El cine español encuentra el camino de la comercialidad. Algo así titulaba un artículo estos días de fiesta promocional del cine. Se refería a ese tipo de películas que podíamos llamar thriller a la española, a las que habría que añadir la recurrente comedia más o menos histriónica de siempre, ahora puesta un poco al día (desde Tony Leblanc o el landismo, por dar alguna pista a los despistados).
“Tarde para la ira” es la ópera prima como director del actor Raúl Arévalo, que siguiendo la estela de los éxitos de compañeros como Alberto Rodríguez o Daniel Monzón, aportan un toque local al género clásico de aventuras violentas.
No va más allá en sus pretensiones que el amortizar lo mejor posible la producción, además de hacer pasar un rato entretenido a la parroquia. Sin olvidar aquello de dar trabajo a los sufridos currantes —unos con purpurina, otros sin ella— del gremio. Parece que consigue sus propósitos muy dignamente, aunque lamentablemente resulte el consabido pan para hoy y hambre para mañana.
Y es que en el fondo es cuestión de economía, y la economía se mueve al ritmo de los gustos y costumbres del consumidor. Leía hoy sobre la precariedad en los empleos relacionados con la industria cinematográfica. Pues como todos, diría yo. Con la puntualización de que el negocio del cine, o lo que fue hace medio siglo y su difusión en salas oscuras, sigue teniendo el mismo planteamiento empresarial. ¿Es raro pues que no funcione?.
Así pues, veo la industria del cine —como industria—, huyendo de la realidad, esa que nos dice que la fórmula se ha terminado, que ha sido sustituida por nuevas tendencias.
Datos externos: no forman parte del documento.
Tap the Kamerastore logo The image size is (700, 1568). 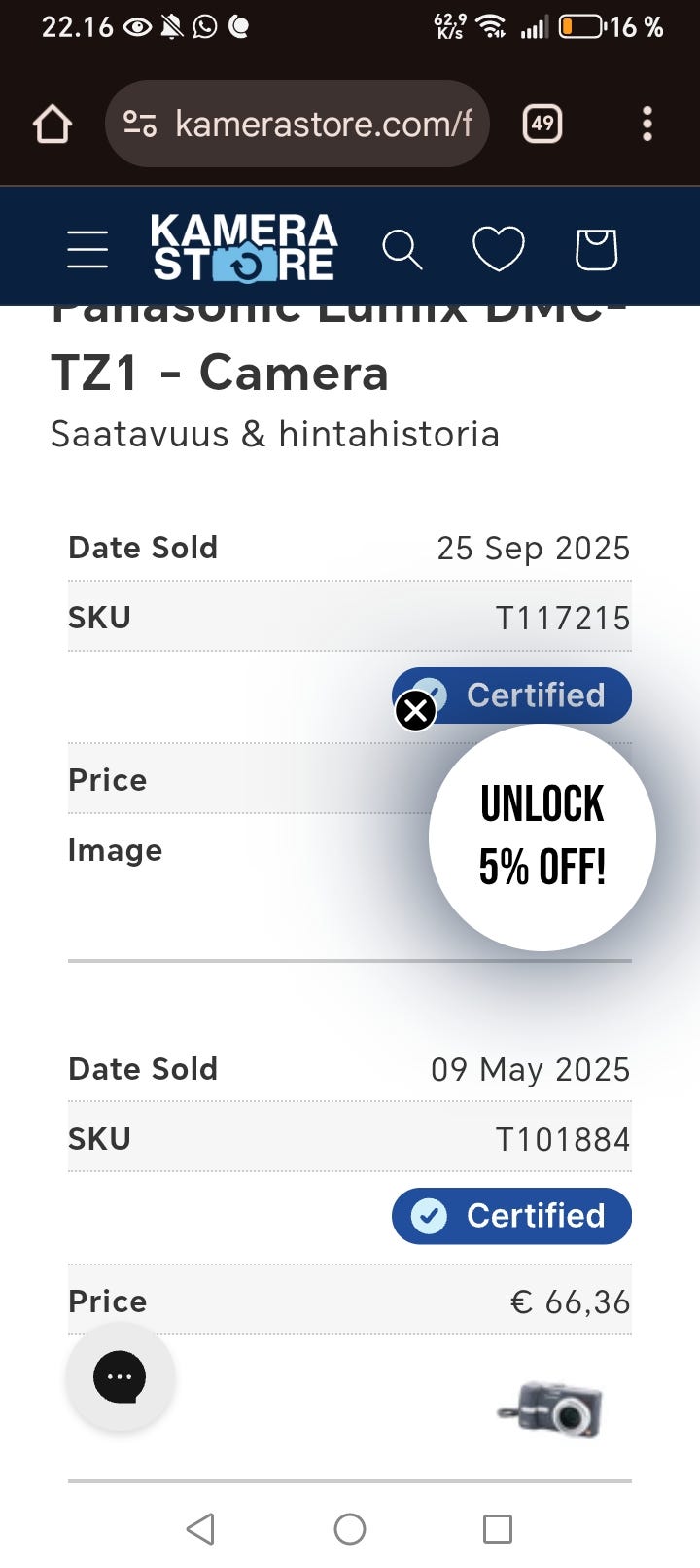click(x=244, y=248)
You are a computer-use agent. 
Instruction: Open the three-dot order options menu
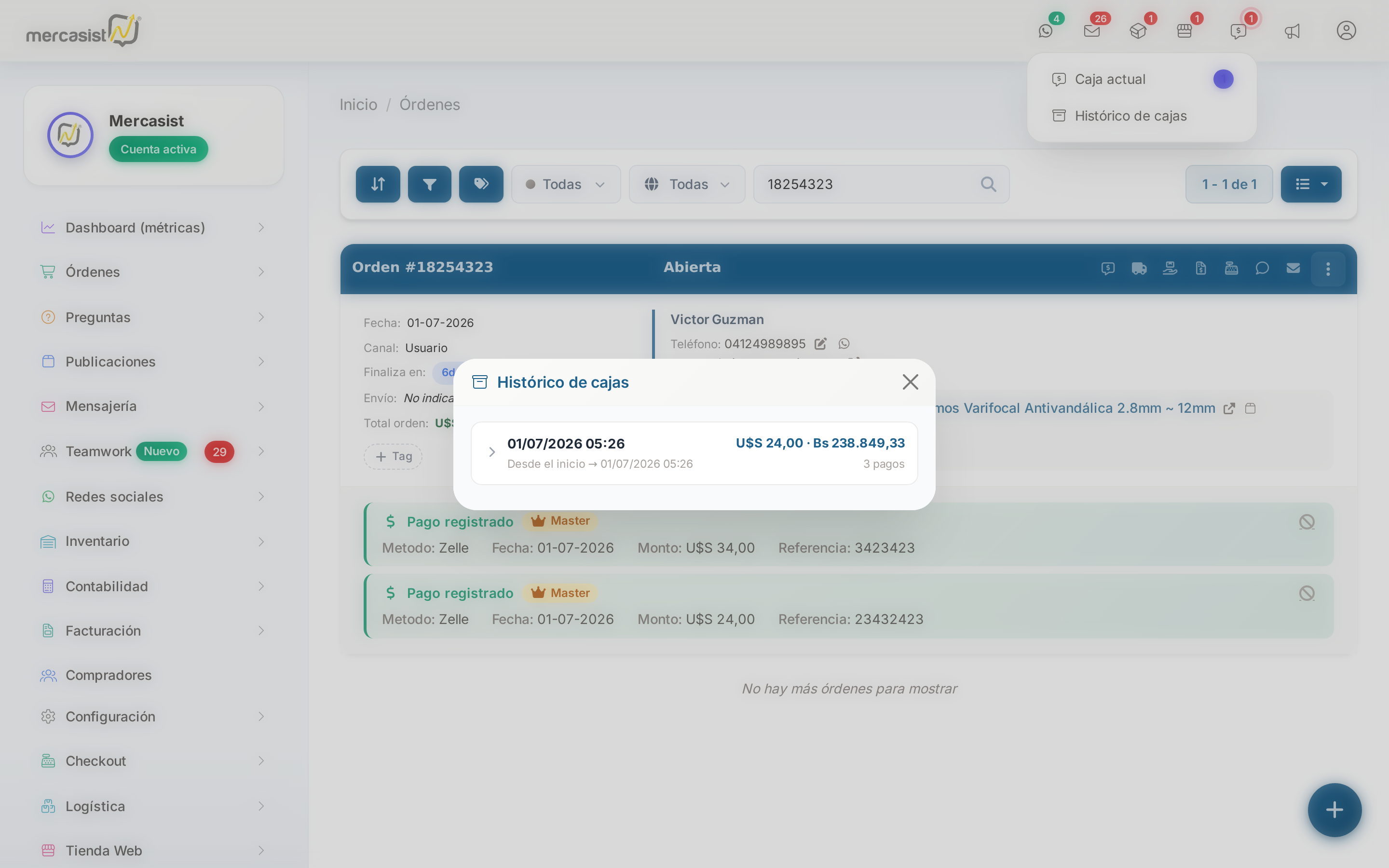[1328, 269]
Que la gran mayoría de los actores, directores y demás personal, no puede vivir solamente de esto. Ni los que ponen el dinero van a recuperarlo con pingües beneficios.

Si a esto unimos la mentalidad que hemos inculcado a los jóvenes, con toda nuestra mejor voluntad, la de dedicarse profesionalmente a aquello que más les guste y no aquello que mejor le de de comer (como nos enseñaron a los viejos); acabamos en que demasiados han preferido ser profesionales relacionados con el ocio, las artes o la filosofía parda. Todo muy loable, pero nos hemos olvidado de que hay que sobrevivir.
Ni quiero, ni pienso que el cine como expresión, tanto lúdica como artística, esté en peligro de extinción. Antes, por este camino pasaron la pintura, la música, el teatro, la literatura… y tantas otras actividades, que hoy han quedado como productos para una élite, o bien la más mercantil, o bien la más intelectual.
Solo unos pocos, muy pocos, son necesarios (los demás somos contingentes). El pintor que vive de la docencia; el músico que espera al bolo del fin de semana desde la oficina del paro; el actor que ejerce en la hostelería; el poeta que pasa sus mañanas en la administración; y el cineasta… pues también. Debajo de las alfombras rojas solo está el asfalto.